Maryland wrestling was in a tough spot, down 13-0 to a winless Indiana program, with both teams searching for their first conference win of the season. The Terps put their trust in 157-pounder Jahi Jones, just off a suspension that took him off the mat for a few weeks.
Jones, a redshirt senior, faced senior Fernie Silva, who came into Sunday 0-6 in duals on the season. A hard-fought bout, with a takedown from Jones and two escapes from Silva, locked the score at 2-2 in the third period.
Jones started down, needing an escape to win. With 30 seconds left, he got that escape, fending off a late onslaught from Silva as Maryland trailed 13-3 going into the intermission. That sparked a three-match winning streak for the Terps, but it wasn’t enough as Indiana (1-6, 1-5 Big Ten), squeaked out a 19-16 win Sunday after a Maryland’s rally came up just short.
“I think the team is starting to become closer and they feed off each other,” coach Alex Clemsen said. “If the energy is down, they feed off bad energy and if the energy is up, they feed off of good energy.”
Sunday’s dual, like most this season for Maryland (2-11, 0-5 Big Ten), followed a similar trend as the Terps fell into an early hole, dropping one bonus point in the process.
There were chances had early on, starting with 141-pounder Hunter Baxter. The redshirt sophomore was locked up in a battle with Eddie Bolivar as the bout waned on into the third period.
Bolivar held a 6-3 lead into the final minute, so Baxter needed an escape and a takedown to force overtime and a chance to take the bout. He got the escape and nearly got the takedown with roughly 30 seconds left, but never secured it, losing a 6-4 decision.
The Terps had an upset bid at 149 with Michael Doetsch, who took a 2-1 lead over No. 16 Graham Rooks but allowed an escape and takedown, losing a 4-2 decision.
Jones’ victory got things started for the Terps, as 165-pounder Kyle Cochran followed with a 12-0 major decision.
“We were in the hole four matches and [Jones] got us going,” Clemsen said. “The thing that stinks about that is we had an intermission and Kyle had to go and basically get us restarted and he did a good job of battling. Both of those guys put us in good positions to get good outcomes.”
Cochran nearly pinned Dillon Hoey, wrestling up a weight class for the Hoosiers, but took the four points — his sixth dual win in his last eight as Maryland cut the lead to 13-7.
“Coming into the match, I felt confident,” Cochran said. “I had won the match on Friday, so I was feeling good, just trying to ride the wave and put all my faith into my training. …You ride a high after winning and I just want to chase that.”
For as much of a hole as Maryland fell into following its lightweights, the team was still in the match and it got help from unfortunate circumstances. With 20 seconds left in the first period of the 174-pound bout, Indiana’s Jake Covaciu exited the mat to enter concussion protocol.
When he returned to the mat, his headgear was off and Philip Spadafora won via medical forfeit, tying the dual at 13-13.
In the next bout, 184-pounder Kyle Jasenski wasn’t able to get separation, falling in a 7-2 decision to Jake Hinz as the Terps trailed 16-13.
Maryland tied the score again — this time at 16-16 — after a gutsy performance from 197-pounder Jaron Smith, who secured a 7-2 decision win over Nick Willham.
“I was looking to try to get as many points as possible,” Smith said. “There was an opportunity where I could’ve got the major decision.
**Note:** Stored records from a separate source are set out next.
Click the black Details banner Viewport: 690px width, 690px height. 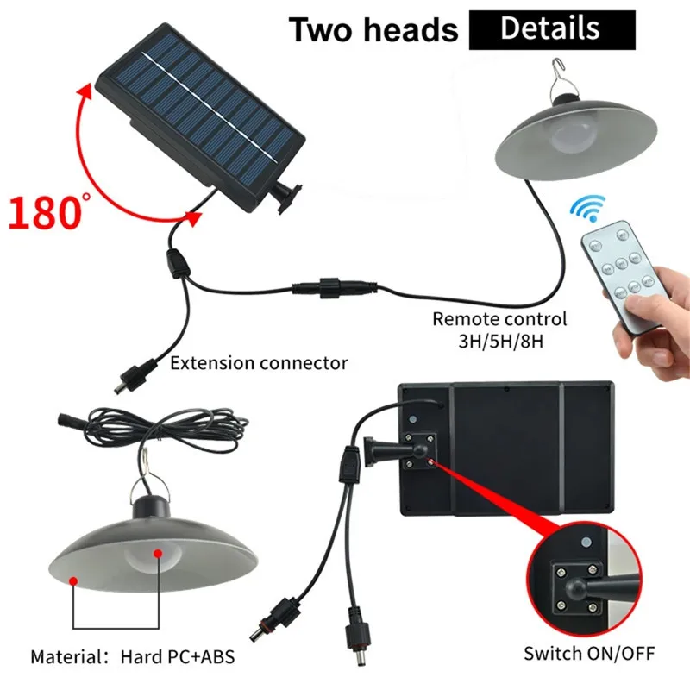[551, 28]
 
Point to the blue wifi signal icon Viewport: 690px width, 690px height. [590, 208]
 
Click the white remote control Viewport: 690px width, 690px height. [619, 274]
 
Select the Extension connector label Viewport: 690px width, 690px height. [259, 362]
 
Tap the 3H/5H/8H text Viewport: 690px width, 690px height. [499, 341]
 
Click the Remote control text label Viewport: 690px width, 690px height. [499, 319]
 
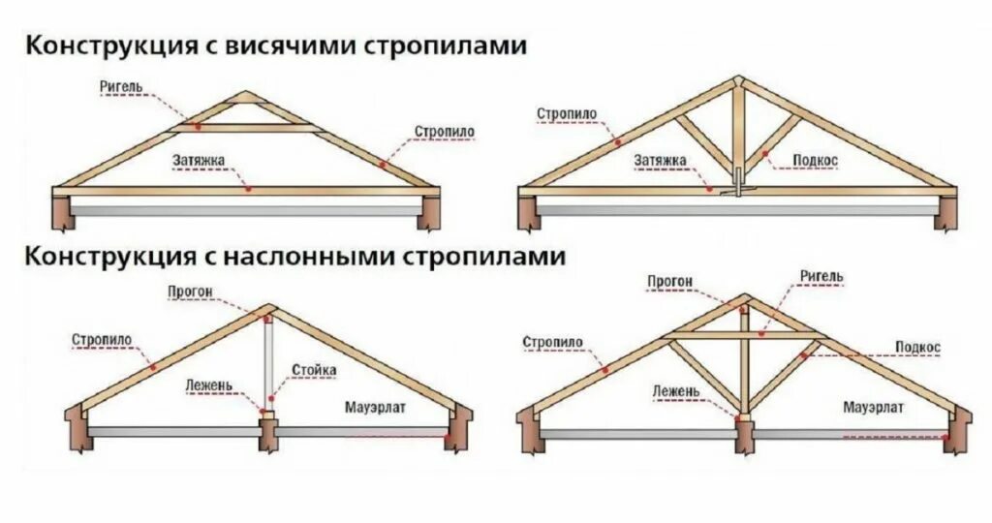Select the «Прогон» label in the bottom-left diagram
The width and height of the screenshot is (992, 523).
click(189, 291)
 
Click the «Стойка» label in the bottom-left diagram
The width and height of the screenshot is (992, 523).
click(314, 370)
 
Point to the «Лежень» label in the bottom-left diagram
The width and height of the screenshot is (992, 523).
click(209, 385)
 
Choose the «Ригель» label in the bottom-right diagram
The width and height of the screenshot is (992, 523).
click(821, 276)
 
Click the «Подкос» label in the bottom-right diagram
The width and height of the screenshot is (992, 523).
click(917, 347)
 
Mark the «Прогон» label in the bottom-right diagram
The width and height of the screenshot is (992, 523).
click(670, 282)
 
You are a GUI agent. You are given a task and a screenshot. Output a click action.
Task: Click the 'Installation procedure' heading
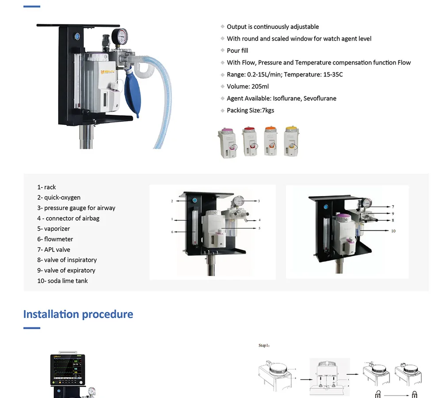pyautogui.click(x=78, y=314)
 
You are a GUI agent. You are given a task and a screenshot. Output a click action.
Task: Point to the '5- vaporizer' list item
pyautogui.click(x=53, y=229)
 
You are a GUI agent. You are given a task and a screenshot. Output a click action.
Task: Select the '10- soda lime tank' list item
pyautogui.click(x=62, y=281)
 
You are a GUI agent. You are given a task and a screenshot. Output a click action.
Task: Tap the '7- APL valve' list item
pyautogui.click(x=53, y=249)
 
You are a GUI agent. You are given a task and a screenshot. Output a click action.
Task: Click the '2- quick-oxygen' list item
pyautogui.click(x=59, y=198)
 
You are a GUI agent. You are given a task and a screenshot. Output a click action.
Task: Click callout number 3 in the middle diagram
pyautogui.click(x=259, y=201)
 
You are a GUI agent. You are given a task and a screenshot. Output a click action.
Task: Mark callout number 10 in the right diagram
pyautogui.click(x=393, y=231)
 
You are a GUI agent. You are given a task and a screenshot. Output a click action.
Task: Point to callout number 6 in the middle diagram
pyautogui.click(x=171, y=232)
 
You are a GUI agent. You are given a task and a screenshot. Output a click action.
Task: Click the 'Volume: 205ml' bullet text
pyautogui.click(x=248, y=87)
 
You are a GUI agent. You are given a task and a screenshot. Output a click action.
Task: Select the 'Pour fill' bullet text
pyautogui.click(x=237, y=51)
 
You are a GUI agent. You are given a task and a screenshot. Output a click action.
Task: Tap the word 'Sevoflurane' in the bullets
pyautogui.click(x=320, y=99)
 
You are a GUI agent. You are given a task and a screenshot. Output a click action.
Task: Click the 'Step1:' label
pyautogui.click(x=264, y=345)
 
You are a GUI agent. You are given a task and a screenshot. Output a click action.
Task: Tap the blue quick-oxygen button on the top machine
pyautogui.click(x=78, y=36)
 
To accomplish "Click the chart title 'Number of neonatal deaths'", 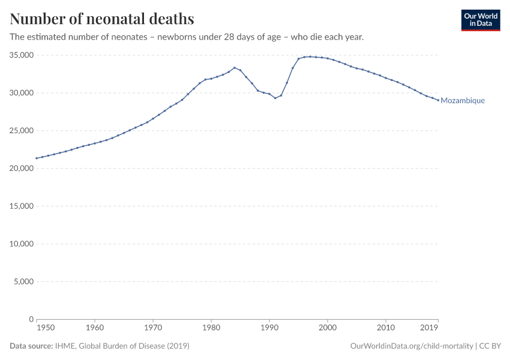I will (x=102, y=19).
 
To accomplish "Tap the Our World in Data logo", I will (x=480, y=20).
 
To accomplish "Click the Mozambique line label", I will (x=463, y=101).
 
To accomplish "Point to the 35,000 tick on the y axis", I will (x=19, y=55).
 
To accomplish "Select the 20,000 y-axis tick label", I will (x=19, y=169).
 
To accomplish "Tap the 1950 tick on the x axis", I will (x=37, y=328).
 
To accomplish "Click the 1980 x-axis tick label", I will (x=211, y=328).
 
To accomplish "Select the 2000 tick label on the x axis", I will (x=328, y=328).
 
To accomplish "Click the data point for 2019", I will (x=438, y=100).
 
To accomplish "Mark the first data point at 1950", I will (x=37, y=158).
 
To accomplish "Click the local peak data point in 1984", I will (x=235, y=68).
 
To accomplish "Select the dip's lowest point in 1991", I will (x=275, y=98).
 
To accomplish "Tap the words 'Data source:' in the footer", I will (x=31, y=346).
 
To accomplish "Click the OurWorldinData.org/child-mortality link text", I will (x=410, y=346).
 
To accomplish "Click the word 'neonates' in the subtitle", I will (x=128, y=37).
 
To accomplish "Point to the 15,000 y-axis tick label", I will (x=19, y=206).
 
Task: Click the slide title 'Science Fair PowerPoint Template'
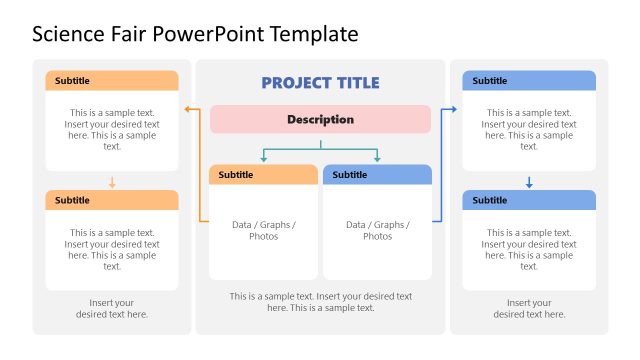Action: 195,34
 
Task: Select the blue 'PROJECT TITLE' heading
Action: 320,83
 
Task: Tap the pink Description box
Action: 320,119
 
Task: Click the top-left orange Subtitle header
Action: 111,81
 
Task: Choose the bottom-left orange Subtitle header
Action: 111,200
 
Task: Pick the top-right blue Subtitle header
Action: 529,81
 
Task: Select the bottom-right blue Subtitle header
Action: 529,200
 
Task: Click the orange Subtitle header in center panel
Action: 264,175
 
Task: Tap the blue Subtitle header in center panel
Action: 377,175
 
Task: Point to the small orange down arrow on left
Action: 112,183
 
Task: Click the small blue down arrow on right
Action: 529,183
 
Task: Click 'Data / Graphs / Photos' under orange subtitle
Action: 264,231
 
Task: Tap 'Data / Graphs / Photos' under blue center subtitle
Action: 377,231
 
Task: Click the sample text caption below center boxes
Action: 320,302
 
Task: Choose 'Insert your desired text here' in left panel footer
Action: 112,308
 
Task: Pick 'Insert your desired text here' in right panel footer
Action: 529,308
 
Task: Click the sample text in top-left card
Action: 112,129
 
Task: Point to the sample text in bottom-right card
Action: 529,249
I was looking for every opportunity to get the most points I could, but at some point, you gotta settle for the decision.”
That left the match up to heavyweight Parker Robinson, who came into Sunday 0-12 in duals, to secure any type of win to break a four-year conference losing streak.
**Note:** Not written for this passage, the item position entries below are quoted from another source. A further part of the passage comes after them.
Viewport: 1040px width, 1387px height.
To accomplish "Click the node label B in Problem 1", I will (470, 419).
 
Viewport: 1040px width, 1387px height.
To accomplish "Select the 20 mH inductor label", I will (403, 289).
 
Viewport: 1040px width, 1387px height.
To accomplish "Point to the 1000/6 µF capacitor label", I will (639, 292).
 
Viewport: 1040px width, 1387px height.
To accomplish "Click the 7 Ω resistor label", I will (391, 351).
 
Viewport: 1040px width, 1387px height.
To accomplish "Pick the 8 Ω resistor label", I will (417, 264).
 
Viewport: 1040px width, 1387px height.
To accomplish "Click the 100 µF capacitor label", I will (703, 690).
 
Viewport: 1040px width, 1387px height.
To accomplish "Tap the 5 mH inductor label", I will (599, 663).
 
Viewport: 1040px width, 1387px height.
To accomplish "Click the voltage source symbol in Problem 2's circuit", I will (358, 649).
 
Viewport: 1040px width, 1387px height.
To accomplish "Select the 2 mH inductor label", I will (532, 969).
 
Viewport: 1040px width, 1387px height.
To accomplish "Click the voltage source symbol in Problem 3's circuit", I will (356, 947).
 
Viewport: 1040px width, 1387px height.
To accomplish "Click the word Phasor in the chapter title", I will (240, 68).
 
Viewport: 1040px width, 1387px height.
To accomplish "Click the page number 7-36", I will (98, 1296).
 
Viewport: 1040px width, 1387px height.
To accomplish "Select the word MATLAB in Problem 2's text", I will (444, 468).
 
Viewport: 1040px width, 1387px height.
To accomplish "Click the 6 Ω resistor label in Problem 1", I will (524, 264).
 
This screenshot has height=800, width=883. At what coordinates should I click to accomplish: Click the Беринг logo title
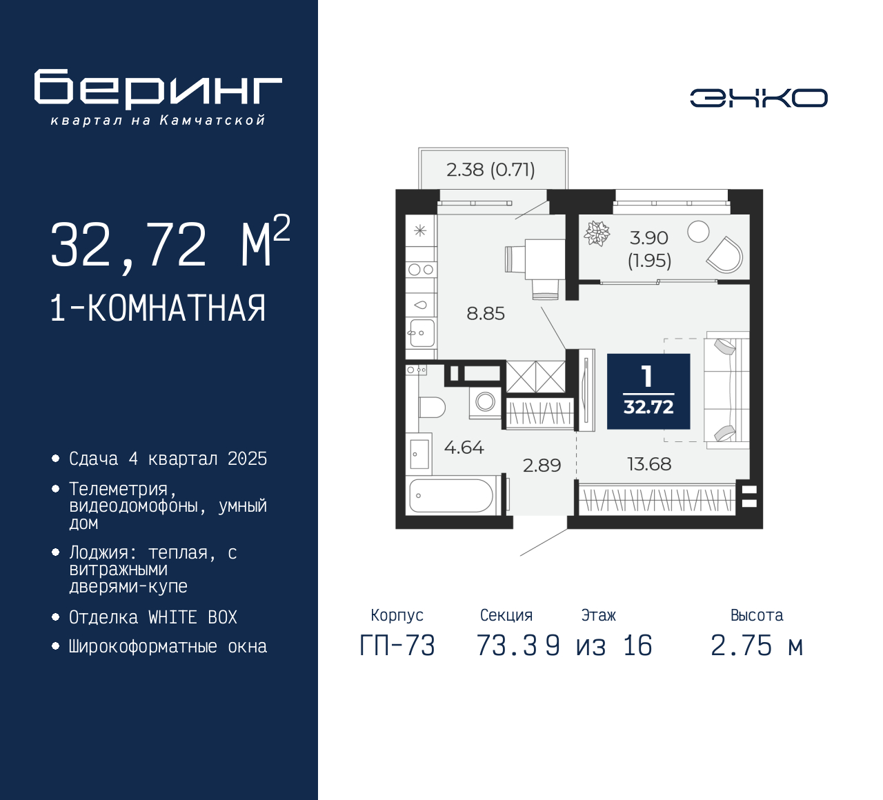pos(158,89)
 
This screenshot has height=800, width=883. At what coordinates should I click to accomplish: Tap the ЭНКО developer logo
pos(758,98)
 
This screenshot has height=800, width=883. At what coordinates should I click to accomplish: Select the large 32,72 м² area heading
pos(170,243)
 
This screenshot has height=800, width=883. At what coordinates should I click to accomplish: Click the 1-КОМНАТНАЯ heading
pos(158,308)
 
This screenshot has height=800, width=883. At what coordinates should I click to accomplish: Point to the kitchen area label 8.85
pos(486,314)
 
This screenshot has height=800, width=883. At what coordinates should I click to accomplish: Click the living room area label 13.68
pos(648,464)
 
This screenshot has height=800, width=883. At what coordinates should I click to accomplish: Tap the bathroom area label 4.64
pos(464,448)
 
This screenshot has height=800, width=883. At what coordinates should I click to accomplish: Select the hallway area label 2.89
pos(542,466)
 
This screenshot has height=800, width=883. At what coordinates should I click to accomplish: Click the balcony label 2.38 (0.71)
pos(490,170)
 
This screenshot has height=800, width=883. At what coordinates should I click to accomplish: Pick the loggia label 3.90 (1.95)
pos(649,249)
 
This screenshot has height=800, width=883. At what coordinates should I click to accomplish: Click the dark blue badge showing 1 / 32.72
pos(648,392)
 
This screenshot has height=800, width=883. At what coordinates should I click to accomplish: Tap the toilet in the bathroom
pos(430,408)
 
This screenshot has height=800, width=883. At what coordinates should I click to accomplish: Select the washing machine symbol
pos(485,401)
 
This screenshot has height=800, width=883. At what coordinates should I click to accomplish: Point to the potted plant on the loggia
pos(597,234)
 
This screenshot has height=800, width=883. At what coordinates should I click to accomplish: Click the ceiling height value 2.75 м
pos(757,646)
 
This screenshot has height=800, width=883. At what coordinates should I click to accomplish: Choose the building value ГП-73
pos(397,646)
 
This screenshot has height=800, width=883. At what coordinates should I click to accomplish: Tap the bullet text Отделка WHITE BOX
pos(153,617)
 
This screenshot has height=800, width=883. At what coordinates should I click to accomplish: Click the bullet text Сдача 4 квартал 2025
pos(168,459)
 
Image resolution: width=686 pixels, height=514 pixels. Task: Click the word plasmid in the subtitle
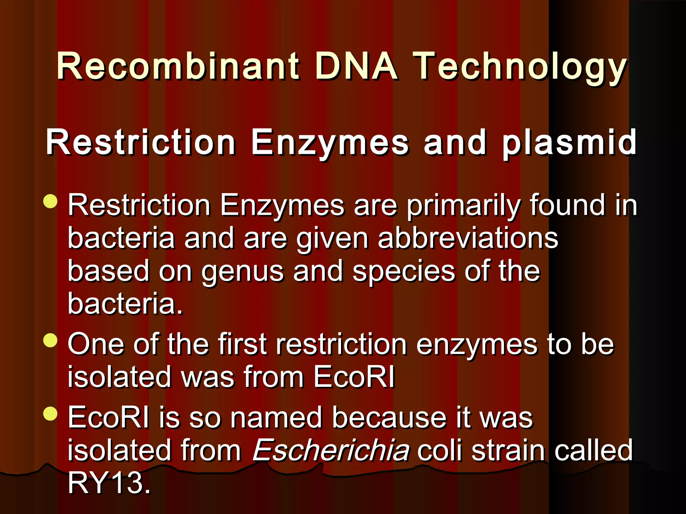(x=569, y=143)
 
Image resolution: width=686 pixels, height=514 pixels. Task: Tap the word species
(x=404, y=272)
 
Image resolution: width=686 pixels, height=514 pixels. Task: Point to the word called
(x=593, y=450)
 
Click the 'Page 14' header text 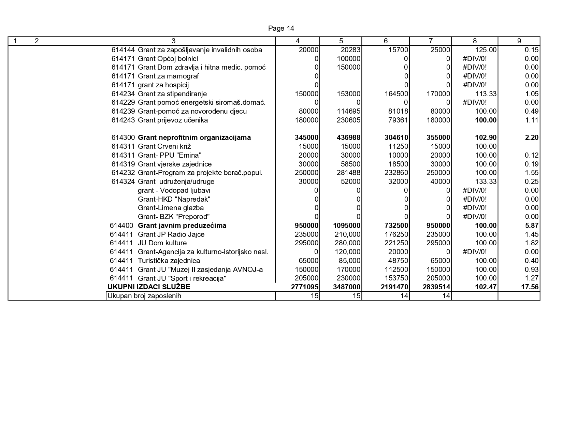(281, 28)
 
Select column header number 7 (430, 41)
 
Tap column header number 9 (519, 41)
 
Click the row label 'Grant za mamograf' (168, 76)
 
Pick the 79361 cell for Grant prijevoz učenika (398, 120)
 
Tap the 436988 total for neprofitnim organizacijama (348, 137)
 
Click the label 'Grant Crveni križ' (164, 146)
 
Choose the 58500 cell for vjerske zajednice (350, 164)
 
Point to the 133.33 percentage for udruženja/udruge (486, 182)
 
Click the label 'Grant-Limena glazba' (171, 208)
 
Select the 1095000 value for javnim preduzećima (347, 226)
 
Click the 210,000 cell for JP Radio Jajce (348, 234)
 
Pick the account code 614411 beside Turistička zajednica (121, 261)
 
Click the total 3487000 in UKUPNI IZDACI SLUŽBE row (347, 287)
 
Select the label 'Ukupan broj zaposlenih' (144, 296)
The noise in the pavilion spiked, but despite having the crowd behind him, Robinson couldn’t fight off Indiana’s Rudy Streck as Maryland’s bid for a conference win ended just short.
“It burns. It hurts. It pisses me off,” Clemsen said. “We wrestle in the best conference and wins are hard to come by. It was definitely a good chance and we should’ve capitalized and we didn’t. We let it slip away.”